Conceptual Structure Optimization for Crashworthiness – Generating 3D Model from 1D Analysis

The automotive industry is in the middle of a metamorphosis. The industry is being challenged and pushed towards redefinition, to not only reduce the carbon footprint of its products but also to redefine the role of the driver, who can either sit and relax or drive.

450 electric vehicle (EV) models with varying levels of driver assistance will hit the road by 2025. EV sales are going to grow from 4 million in 2020 to 21 million in 2030.

All of this is happening at a frenetic pace, where the product development timeline is shrinking fast. Go-To-Market timelines for Automotive OEMs have been reduced by 71%. The reduction of the product development timeline is putting tremendous pressure on the engineering teams at OEMs and innovative startups to convert their current ideas to vehicle programs, in a very short time frame.

As a result, more than ever, automotive companies are relying heavily on the Concept phase to make the right decisions. The industry is looking for machine learning techniques to automate the methods/processes involved in the Concept Design and development process. In this blog, we explain how we reduced modeling time and made the process efficient using the machine learning language/automated approaches.

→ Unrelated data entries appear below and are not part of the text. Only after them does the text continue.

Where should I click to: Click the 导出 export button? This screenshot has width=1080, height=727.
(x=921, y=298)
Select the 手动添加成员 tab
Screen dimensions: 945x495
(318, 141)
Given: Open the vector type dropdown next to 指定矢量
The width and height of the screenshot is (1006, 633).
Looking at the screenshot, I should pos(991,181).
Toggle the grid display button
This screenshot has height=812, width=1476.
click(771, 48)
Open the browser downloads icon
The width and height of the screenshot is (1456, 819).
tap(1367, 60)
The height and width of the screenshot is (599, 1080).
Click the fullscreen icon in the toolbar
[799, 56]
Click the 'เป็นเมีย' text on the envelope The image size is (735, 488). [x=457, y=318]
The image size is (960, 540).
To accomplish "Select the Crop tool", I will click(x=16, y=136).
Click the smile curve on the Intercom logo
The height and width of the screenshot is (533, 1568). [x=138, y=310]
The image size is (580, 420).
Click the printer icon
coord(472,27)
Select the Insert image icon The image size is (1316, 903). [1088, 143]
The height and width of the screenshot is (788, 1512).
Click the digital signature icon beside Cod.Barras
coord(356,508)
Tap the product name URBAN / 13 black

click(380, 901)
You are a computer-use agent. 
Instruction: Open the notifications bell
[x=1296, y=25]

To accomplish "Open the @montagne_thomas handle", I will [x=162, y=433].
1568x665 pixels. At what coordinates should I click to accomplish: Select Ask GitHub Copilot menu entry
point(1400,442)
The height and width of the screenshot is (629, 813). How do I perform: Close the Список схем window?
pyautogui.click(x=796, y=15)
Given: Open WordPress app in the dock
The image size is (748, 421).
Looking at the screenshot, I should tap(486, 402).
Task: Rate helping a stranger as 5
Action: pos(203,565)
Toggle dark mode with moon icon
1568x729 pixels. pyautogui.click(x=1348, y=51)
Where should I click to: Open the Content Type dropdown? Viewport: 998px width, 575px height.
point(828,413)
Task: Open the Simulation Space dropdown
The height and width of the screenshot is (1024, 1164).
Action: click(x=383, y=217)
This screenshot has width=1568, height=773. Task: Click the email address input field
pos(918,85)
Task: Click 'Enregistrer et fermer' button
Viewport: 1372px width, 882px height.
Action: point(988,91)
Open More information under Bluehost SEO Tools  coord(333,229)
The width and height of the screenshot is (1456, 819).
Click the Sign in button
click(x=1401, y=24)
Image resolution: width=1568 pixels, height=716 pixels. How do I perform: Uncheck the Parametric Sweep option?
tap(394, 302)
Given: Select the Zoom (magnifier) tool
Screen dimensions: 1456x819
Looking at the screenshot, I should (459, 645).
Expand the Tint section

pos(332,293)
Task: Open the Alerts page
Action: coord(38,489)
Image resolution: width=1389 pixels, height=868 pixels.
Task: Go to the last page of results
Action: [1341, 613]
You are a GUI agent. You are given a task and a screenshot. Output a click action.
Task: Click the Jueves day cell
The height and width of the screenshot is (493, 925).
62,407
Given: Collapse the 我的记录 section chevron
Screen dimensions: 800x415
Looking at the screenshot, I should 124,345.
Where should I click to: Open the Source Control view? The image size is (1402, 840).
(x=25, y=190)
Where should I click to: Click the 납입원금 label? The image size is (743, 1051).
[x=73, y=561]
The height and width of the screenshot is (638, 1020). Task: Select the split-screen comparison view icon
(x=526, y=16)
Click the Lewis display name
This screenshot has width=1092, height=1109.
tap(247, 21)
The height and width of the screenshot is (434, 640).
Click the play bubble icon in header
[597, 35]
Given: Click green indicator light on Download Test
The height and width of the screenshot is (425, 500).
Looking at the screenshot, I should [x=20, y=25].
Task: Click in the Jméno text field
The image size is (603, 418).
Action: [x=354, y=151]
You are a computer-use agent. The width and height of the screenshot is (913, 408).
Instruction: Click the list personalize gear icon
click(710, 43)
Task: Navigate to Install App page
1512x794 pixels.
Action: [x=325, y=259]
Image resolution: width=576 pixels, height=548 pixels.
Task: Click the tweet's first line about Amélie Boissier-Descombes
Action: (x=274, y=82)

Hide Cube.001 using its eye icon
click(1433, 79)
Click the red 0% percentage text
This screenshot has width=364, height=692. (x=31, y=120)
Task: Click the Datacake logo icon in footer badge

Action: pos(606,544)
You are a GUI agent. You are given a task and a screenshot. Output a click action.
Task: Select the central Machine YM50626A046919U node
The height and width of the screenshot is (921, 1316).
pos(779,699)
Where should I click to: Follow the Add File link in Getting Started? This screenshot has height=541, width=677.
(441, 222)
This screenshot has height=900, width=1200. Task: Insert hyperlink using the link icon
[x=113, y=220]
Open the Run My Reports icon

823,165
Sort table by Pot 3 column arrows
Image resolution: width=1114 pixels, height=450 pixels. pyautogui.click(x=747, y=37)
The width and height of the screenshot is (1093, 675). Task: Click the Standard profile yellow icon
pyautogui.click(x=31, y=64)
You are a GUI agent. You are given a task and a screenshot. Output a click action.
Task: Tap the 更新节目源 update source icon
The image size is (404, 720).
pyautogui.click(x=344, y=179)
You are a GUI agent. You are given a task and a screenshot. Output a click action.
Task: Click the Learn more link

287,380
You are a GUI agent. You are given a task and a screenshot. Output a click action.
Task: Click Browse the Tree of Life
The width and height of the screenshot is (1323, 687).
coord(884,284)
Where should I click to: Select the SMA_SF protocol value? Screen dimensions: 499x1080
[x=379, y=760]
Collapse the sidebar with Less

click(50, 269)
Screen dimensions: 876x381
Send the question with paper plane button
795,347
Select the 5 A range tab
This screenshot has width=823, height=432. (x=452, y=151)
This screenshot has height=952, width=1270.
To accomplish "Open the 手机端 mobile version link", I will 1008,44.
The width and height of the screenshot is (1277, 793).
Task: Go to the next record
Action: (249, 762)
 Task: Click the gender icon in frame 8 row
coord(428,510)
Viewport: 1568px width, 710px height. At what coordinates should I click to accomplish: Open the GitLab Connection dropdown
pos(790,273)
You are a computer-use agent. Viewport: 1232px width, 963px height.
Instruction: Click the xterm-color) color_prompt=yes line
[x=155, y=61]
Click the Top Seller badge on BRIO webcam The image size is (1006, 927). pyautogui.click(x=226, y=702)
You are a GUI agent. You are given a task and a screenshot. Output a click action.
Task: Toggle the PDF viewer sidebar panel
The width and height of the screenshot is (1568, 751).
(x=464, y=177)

In the previous blog, Yangwook Choi, Portfolio Engineering Director – SIMULIA has clearly explained how he used reversed lumped mass-spring method and parametric optimization to make the 1D model find the optimum load-balanced structure for crash load cases. He also showed how to create and use the metamodel of correspondence between the load-carrying capacity and the cross section geometry of the structural components. The next step is to enhance the level of details, generate a 3D geometry model and increase the level of fidelity within the analysis.

 

 

The geometry in SFE CONCEPT is implicitly parametric, which allows the user to access complex design changes with ease and fully explore the available design space. SFE CONCEPT also drastically reduces the time required for a finite element model, as all of the simulation requirements such as material & physical properties, along with connections that are assigned directly on geometric surface, are converted to a finite element model at push of a button. SFE seamlessly integrates into Isight and can generate finite element models which can be simulated in Abaqus/Standard and Abaqus/Explicit for linear static and nonlinear crash analysis.

 

 

We are leveraging the optimum cross section geometry, gage and material to create a full-scale 3D parametric model in SFE CONCEPT. We developed a semi-automated process for building this 3D model; this process eliminated 70% of the manual work and reduced the overall model building time from 10 days to 3 days.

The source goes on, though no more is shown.